Stay Home, Watch Horror: 5 Road Trip Horror Movies to Stream This Week

The hot summer months tend to be synonymous with vacationing, and road-tripping ranks high among the top ways to travel on holiday. But so many things can go wrong on the open road, and horror exploits all of it. Car troubles, creepy rest stops, and seedy motels don’t compare to humanity’s worst prowling the highways.

Road trip-based horror movies help ensure you’ll never want to leave your couch again.

This week’s streaming picks are dedicated to the road trip and will make you happy to stay home to avoid encounters with psychopaths, vampires, and bizarre parasites.

Here’s where you can stream them this week.


Splinter – Kanopy, Plex, Pluto TV, Prime Video, Tubi, Vudu

In this fun creature feature, a road trip gets stalled out by the unexpected. A young couple sets off for a romantic camping getaway but instead gets car-jacked by an escaped convict and his girlfriend. Then they get a flat tire that prompts them to seek help from a nearby gas station. Something is very, very wrong there, and the foursome must team up against a bizarre parasite infecting everything. A parasite that spreads and turns its hosts into deadly beings. Brutal, suspenseful, and with a highly cool creature concept, Splinter hides its low budget well.


Dead End – Plex, Vudu

It’s late, and Frank Harrington (Ray Wise) still has a long drive ahead of him to get to his in-laws on Christmas Eve. His eyelids are growing heavier by the mile; Frank decides to try a shortcut in the middle of nowhere. After narrowly avoiding a car crash, Frank’s detour proves to be a nightmare when he and his family become haunted by paranormal activity and a strange hearse. Dead End is a small, quiet little haunter with a great cast. Lin Shaye plays Frank’s wife, with Alexandra Holden as Frank’s daughter. Toggling between eerie chills and dark comedy, Dead End offers some holiday chills to help cool the summer months.

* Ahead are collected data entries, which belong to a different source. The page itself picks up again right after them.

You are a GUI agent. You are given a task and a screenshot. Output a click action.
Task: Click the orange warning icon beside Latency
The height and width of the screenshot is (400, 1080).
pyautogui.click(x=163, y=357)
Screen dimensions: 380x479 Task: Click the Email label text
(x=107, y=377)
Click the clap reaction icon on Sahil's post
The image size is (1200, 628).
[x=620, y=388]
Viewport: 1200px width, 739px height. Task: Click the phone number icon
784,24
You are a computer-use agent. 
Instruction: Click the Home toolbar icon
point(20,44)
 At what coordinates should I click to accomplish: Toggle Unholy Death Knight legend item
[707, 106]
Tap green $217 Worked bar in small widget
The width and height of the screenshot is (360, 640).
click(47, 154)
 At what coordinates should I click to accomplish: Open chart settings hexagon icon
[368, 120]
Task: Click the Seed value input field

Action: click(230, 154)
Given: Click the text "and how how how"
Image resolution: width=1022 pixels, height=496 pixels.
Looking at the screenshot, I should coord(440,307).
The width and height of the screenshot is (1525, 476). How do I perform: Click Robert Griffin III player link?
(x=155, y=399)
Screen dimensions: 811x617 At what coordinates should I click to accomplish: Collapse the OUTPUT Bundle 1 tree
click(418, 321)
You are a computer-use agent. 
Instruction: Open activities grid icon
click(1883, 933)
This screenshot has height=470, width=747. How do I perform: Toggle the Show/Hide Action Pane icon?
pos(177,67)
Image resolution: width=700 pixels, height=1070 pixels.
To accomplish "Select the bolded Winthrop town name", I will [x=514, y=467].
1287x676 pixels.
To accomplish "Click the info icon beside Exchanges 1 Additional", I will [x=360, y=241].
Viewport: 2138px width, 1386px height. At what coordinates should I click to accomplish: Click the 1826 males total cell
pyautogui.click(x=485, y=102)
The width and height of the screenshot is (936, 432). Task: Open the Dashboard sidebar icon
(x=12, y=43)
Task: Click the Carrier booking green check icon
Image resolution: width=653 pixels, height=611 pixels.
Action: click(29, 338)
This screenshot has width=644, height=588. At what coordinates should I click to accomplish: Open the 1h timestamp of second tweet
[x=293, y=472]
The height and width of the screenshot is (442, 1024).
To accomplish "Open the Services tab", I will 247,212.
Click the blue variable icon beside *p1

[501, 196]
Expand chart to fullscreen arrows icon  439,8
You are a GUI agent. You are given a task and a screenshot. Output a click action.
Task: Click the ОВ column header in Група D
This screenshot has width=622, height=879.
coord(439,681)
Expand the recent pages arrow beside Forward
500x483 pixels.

The Vanishing – Criterion Channel

Rex and Saskia are traveling on holiday and make a routine stop to refuel. While there, Saskia enters the gas station for refreshments but never returns. Three years pass and Rex remains unable to move past Saskia’s disappearance, and that obsession gets exacerbated by mysterious postcards from her kidnapper. Based on the novel The Golden Egg, this Dutch thriller unfurls a slow, meditative portrait of loss, grief, and obsession. It builds to an unforgettable finale that sticks with you. If you’re looking for bleak and unsettling, this is the pick for you. The road trip here is only the inciting event, offering instead the grim aftermath of a road trip gone wrong.


Suck – Prime Video

Road trip horror movies tend to lean toward pessimism or more serious fare. Suck showcases the humorous side of road trip hiccups. This horror-comedy musical follows a struggling band touring across Canada and the US, struggling to get gigs and keep afloat. They’re the definition of a starving artist until bassist Jennifer gets bitten by a master vampire. Jennifer’s stage presence skyrockets, growing their audience tenfold, but it comes with an insatiable lust for blood that compounds their road-tripping woes. It’s a silly yet endearing rock horror-comedy that features Malcolm McDowell as Eddie Van Helsing. Look for a slew of notable cameos from Alice Cooper, Henry Rollins, Iggy Pop, and Moby playing hilariously against type.


The Hitcher – Cinemax

This road trip nightmare stars C. Thomas Howell as Jim Halsey, a young man driving from Chicago to San Diego to deliver a car. The solitude on isolated stretches of Texas highway instills severe drowsiness, so Jim picks up a hitchhiker to stave off sleep. He soon learns that his mysterious Hitcher (Rutger Hauer) is a deranged killer who made Jim his latest target in a dangerous cat and mouse game. No road trip horror list would be complete without a mention of The Hitcher. Even though Hauer’s performance could carry the film alone, screenwriter Eric Red (Bad MoonNear Dark) and director Robert Harmon bring their A-game to deliver one of the best ‘80s gems.